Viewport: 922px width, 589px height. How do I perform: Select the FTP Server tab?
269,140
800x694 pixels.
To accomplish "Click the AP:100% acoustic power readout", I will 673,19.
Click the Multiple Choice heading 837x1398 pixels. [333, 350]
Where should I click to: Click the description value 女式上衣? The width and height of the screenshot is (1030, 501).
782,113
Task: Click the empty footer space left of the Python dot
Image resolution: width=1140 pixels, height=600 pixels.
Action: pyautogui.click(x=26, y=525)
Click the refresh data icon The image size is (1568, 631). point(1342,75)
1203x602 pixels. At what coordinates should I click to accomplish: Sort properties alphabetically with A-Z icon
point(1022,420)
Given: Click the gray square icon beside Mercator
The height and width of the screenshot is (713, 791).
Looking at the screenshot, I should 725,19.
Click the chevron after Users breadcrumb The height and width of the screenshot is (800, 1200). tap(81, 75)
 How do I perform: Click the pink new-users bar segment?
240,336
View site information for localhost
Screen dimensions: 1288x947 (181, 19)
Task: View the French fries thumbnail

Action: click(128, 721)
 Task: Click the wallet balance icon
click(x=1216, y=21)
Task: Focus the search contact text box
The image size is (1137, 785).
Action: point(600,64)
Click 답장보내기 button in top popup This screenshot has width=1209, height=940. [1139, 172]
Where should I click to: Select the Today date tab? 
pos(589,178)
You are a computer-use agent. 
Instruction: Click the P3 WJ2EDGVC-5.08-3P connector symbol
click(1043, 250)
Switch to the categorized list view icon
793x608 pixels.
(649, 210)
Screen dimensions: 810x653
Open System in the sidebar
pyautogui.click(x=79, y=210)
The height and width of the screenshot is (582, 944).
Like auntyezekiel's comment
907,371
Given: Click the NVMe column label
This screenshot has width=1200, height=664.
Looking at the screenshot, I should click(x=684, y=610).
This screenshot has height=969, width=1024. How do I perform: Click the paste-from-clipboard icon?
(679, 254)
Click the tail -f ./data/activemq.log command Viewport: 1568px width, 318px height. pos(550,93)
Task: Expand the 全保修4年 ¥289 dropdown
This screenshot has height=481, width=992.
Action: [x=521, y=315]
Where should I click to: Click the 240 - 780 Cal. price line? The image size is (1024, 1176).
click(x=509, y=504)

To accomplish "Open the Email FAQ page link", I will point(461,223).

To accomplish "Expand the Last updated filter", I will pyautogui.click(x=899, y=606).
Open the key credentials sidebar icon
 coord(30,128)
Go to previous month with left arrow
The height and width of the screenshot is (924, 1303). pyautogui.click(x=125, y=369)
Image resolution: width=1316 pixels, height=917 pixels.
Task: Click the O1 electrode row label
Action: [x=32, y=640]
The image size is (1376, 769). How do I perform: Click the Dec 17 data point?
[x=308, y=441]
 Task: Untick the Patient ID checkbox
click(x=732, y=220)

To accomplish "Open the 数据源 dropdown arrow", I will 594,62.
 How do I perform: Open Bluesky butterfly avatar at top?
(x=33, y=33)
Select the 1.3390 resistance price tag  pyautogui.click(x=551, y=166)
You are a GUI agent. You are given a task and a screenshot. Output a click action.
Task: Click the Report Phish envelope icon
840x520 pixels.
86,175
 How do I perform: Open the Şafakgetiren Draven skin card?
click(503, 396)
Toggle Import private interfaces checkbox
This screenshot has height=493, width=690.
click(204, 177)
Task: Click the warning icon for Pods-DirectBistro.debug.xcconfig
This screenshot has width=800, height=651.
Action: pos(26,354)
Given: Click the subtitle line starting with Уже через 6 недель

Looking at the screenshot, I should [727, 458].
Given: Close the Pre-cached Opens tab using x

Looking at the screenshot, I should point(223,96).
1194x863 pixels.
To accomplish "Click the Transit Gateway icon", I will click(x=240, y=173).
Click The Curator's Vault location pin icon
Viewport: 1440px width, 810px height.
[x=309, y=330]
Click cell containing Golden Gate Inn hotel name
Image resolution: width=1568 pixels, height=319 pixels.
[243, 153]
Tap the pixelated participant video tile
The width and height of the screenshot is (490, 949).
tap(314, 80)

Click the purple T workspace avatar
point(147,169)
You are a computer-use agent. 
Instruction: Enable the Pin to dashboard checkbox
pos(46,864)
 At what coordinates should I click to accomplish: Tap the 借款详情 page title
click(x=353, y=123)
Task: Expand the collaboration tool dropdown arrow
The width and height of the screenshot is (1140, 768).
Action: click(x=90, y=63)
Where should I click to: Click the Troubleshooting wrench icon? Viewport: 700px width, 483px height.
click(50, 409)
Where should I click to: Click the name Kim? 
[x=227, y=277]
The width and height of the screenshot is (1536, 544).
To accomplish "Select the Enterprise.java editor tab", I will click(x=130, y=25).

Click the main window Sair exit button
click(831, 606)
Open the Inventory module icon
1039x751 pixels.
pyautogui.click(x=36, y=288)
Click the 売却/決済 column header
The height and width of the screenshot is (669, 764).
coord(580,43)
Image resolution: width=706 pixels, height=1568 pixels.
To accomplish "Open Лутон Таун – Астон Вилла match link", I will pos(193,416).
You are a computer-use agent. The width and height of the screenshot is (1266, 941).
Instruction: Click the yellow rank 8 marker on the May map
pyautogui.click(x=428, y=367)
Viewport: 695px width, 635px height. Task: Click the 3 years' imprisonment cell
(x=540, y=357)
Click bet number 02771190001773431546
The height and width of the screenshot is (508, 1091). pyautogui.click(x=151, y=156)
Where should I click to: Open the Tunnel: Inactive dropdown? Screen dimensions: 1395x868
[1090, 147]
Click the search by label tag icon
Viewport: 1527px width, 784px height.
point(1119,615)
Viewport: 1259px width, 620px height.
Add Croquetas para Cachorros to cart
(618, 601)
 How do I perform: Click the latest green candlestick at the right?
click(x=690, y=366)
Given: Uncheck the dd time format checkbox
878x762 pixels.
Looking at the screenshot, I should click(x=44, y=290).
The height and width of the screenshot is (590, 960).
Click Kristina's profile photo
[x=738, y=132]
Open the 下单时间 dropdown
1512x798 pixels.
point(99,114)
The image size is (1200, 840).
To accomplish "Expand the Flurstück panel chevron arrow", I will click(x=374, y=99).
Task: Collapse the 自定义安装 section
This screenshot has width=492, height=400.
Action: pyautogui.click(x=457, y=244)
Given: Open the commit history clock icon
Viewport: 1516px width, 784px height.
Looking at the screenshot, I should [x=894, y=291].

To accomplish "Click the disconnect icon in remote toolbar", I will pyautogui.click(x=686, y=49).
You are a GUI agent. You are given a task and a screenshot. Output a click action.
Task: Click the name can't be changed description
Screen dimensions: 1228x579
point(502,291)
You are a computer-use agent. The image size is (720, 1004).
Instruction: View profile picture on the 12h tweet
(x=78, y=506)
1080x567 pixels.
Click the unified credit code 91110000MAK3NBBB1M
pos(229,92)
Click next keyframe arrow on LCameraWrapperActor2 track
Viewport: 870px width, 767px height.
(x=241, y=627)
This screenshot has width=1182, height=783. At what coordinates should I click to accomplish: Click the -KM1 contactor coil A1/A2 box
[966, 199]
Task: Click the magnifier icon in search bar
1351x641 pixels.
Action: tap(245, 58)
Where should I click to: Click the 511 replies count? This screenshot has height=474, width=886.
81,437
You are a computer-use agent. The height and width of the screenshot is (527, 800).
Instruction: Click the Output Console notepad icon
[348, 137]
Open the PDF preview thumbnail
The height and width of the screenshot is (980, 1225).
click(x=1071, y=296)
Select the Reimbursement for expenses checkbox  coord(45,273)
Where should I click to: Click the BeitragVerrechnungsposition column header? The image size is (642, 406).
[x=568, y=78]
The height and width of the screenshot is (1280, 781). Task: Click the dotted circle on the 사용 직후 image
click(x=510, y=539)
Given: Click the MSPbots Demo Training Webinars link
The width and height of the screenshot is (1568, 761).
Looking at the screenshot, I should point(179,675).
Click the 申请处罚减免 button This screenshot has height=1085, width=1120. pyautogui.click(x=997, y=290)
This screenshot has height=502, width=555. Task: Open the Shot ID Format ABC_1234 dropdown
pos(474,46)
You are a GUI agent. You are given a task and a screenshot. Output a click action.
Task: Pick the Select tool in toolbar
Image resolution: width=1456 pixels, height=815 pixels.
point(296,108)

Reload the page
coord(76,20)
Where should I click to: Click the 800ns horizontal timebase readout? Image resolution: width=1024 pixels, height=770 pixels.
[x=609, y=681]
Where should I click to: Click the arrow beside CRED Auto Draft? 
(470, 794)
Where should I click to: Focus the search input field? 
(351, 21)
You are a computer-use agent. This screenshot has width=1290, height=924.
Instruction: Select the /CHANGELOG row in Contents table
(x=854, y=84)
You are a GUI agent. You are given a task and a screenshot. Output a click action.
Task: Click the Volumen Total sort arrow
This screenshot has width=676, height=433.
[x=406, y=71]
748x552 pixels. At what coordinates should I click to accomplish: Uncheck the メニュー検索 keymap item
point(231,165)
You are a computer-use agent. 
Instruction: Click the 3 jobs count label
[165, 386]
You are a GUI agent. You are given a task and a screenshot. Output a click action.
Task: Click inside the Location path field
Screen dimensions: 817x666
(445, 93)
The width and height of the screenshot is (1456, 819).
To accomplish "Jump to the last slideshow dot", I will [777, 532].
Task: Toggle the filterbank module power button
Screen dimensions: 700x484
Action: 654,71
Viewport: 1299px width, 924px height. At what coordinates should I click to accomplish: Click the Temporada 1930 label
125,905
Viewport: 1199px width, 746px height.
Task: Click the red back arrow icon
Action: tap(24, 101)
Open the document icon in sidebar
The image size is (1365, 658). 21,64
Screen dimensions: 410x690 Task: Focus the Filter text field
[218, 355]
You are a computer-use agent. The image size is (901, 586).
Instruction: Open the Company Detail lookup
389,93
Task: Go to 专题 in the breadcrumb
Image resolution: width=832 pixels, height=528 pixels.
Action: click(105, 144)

PROBLEM TO SOLVE -
Could you restate word for word the lines above, from the one that contains "The height and width of the screenshot is (713, 791)." through the one that contains "Given: Click the NVMe column label", and no others?

RESULT FOR THIS EXERCISE -
The height and width of the screenshot is (713, 791).
Looking at the screenshot, I should 725,19.
Click the chevron after Users breadcrumb The height and width of the screenshot is (800, 1200). tap(81, 75)
 How do I perform: Click the pink new-users bar segment?
240,336
View site information for localhost
Screen dimensions: 1288x947 (181, 19)
Task: View the French fries thumbnail

Action: click(128, 721)
 Task: Click the wallet balance icon
click(x=1216, y=21)
Task: Focus the search contact text box
The image size is (1137, 785).
Action: point(600,64)
Click 답장보내기 button in top popup This screenshot has width=1209, height=940. [1139, 172]
Where should I click to: Select the Today date tab? 
pos(589,178)
You are a computer-use agent. 
Instruction: Click the P3 WJ2EDGVC-5.08-3P connector symbol
click(1043, 250)
Switch to the categorized list view icon
793x608 pixels.
(649, 210)
Screen dimensions: 810x653
Open System in the sidebar
pyautogui.click(x=79, y=210)
The height and width of the screenshot is (582, 944).
Like auntyezekiel's comment
907,371
Given: Click the NVMe column label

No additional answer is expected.